Выбрать главу

Трое из этих туземцев прибыли в Руан в то самое время, когда там находился король Карл IX. Не подозревая того, как тяжело в будущем отзовется на их покое и счастье знакомство с нашей испорченностью, не ведая того, что общение с нами навлечет на них гибель, – а я предполагаю, что она уже и в самом деле очень близка, – эти несчастные, увлекшись жаждою новизны, покинули приветливое небо своей милой родины, чтобы посмотреть, что представляет собою наше. Король долго беседовал с ними; им показали, как мы живем, нашу пышность, прекрасный город (I. 31. 198).

Монтень – пессимист: Новый Свет, невинное дитя, пострадает (да и уже пострадал) от контакта со Старым. Об этом заходит речь в конце главы О каннибалах, после описания Бразилии как страны Золотого века, мифической Атлантиды. Индейцы – дикари, но не потому, что они жестоки, а по своей природе, тогда варвары – это мы. Они едят своих врагов не потому, что голодны, а потому, что следуют своему кодексу чести. Короче говоря, Монтень прощает индейцам всё, нам же – ничего.

После этого кому-то захотелось узнать, каково их мнение обо всем виденном и что сильнее всего поразило их; они назвали три вещи, из которых я забыл, что именно было третьим, и очень сожалею об этом; но две первые сохранились у меня в памяти. Они сказали, что прежде всего им показалось странным, как это столько больших, бородатых людей, сильных и вооруженных, которых они видели вокруг короля (весьма возможно, что они говорили о швейцарских гвардейцах), безропотно подчиняются мальчику и почему они сами не изберут кого-нибудь из своей среды, кто начальствовал бы над ними (I. 31. 198).

Теперь, в результате переворачивания – приема, который введут в широкий обиход Персидские письма Монтескьё, – наступает черед туземцев наблюдать за нами, дивиться нашим обычаям и подмечать их абсурдность. Первый из этих обычаев – «добровольное рабство», о котором писал друг Монтеня Этьен де Ла Боэси. Почему столько сильных людей подчиняются какому-то ребенку? Чем объясняется их загадочное послушание? Согласно Ла Боэси, стоит людям прекратить подчиняться, и государь падет. Много позднее ненасильственное сопротивление и гражданское неповиновение будет проповедовать Ганди. Индейцы до такого не доходят, но божественное право Старого Света кажется им необъяснимым.

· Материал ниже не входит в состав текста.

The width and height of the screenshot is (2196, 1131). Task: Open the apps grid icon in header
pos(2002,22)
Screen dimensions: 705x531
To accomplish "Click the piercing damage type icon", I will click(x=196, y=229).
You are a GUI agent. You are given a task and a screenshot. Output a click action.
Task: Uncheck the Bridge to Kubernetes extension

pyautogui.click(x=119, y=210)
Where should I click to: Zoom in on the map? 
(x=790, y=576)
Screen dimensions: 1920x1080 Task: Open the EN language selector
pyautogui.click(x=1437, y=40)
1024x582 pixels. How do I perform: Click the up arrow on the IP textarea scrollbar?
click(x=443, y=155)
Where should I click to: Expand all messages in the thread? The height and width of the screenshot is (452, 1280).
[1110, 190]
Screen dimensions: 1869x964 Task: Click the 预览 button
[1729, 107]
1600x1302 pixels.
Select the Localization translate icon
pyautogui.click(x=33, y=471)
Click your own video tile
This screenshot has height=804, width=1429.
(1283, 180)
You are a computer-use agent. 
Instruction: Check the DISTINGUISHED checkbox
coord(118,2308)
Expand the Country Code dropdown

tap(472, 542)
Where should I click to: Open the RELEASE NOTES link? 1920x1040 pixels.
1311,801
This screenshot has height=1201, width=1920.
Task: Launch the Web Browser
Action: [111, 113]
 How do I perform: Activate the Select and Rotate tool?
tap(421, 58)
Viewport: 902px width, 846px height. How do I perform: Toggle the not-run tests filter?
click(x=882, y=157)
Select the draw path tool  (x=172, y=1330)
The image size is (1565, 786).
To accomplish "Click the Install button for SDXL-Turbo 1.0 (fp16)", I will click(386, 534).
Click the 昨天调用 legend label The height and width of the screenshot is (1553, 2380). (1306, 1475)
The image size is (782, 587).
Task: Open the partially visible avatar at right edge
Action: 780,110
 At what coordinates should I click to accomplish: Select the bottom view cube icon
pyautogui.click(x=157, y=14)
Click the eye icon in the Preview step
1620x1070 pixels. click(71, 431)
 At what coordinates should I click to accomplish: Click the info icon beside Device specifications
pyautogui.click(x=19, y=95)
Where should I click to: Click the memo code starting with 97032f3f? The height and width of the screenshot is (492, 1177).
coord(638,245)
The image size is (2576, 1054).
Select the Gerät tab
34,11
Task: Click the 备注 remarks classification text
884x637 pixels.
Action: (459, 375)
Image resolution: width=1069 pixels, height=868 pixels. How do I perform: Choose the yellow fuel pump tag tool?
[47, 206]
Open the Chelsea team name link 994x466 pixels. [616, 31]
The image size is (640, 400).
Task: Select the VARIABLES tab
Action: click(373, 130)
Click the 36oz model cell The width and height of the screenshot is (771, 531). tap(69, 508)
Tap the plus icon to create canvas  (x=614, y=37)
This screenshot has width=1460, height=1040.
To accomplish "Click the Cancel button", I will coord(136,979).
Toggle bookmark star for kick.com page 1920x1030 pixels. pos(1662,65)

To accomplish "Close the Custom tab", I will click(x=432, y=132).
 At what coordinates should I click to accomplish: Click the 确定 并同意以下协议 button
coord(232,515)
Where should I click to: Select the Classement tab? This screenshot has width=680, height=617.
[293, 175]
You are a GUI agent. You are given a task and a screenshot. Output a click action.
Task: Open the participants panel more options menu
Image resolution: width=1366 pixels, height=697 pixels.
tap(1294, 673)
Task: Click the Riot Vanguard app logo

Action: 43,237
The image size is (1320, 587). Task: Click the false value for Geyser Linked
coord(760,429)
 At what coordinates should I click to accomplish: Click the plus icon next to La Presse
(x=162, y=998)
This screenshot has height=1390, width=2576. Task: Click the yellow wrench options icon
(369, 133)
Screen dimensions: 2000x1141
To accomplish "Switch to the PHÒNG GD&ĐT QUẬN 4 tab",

Во-вторых, ‹…› они заметили, что между нами есть люди, обладающие в изобилии всем тем, чего только можно пожелать, в то время как их «половинки», истощенные голодом и нуждой, выпрашивают милостыню у их дверей; и они находили странным, как это столь нуждающиеся «половинки» могут терпеть такую несправедливость, – почему они не хватают тех других за горло и не поджигают их дома (I. 31. 198).

Возмущает индейцев и неравенство между богатыми и бедными. Монтень представляет их если не коммунистами, то, по крайней мере, поборниками справедливости и равенства.

Любопытно, что третий предмет изумления туземцев Монтень позабыл. Что бы это могло быть за чудо – после чудес из области политики и экономики? Мы никогда этого не узнаем, но у меня есть одна догадка, и позднее я о ней скажу.

5

Падение с лошади

Это одна из самых волнующих страниц Опытов – ведь Монтень редко вдается в такие подробности по поводу частных моментов своей жизни. Речь идет о том, как однажды он упал с лошади и потерял сознание.

Во время нашей второй или третьей гражданской войны (не могу в точности припомнить, какой именно) я вздумал однажды покататься на расстоянии одного лье от моего замка, расположенного в самом центре происходивших смут. Находясь поблизости от своего дома, я считал себя настолько в безопасности, что не взял с собой ничего, кроме удобного, но не очень выносливого коня. При возвращении случилось неожиданное происшествие, заставившее меня воспользоваться моим конем для дела, к которому он был непривычен. Один из моих людей, человек рослый и сильный, ехавший верхом на коренастом и тугоуздом жеребце, желая выказать отвагу и опередить своих спутников, пустил его во весь опор прямо по той дороге, по которой ехал я, и со всего размаха лавиной налетел на меня и мою лошадь, опрокинув нас своим напором и тяжестью. Оба мы полетели вверх ногами, моя лошадь свалилась и лежала совершенно оглушенная, я же оказался поодаль, в десятке шагов, бездыханный, распростертый навзничь; лицо мое было в сплошных ранах, моя шпага отлетела еще на десяток шагов, пояс разорвался в клочья, я лежал колодой, без движения, без чувств (II. 6. 326–327).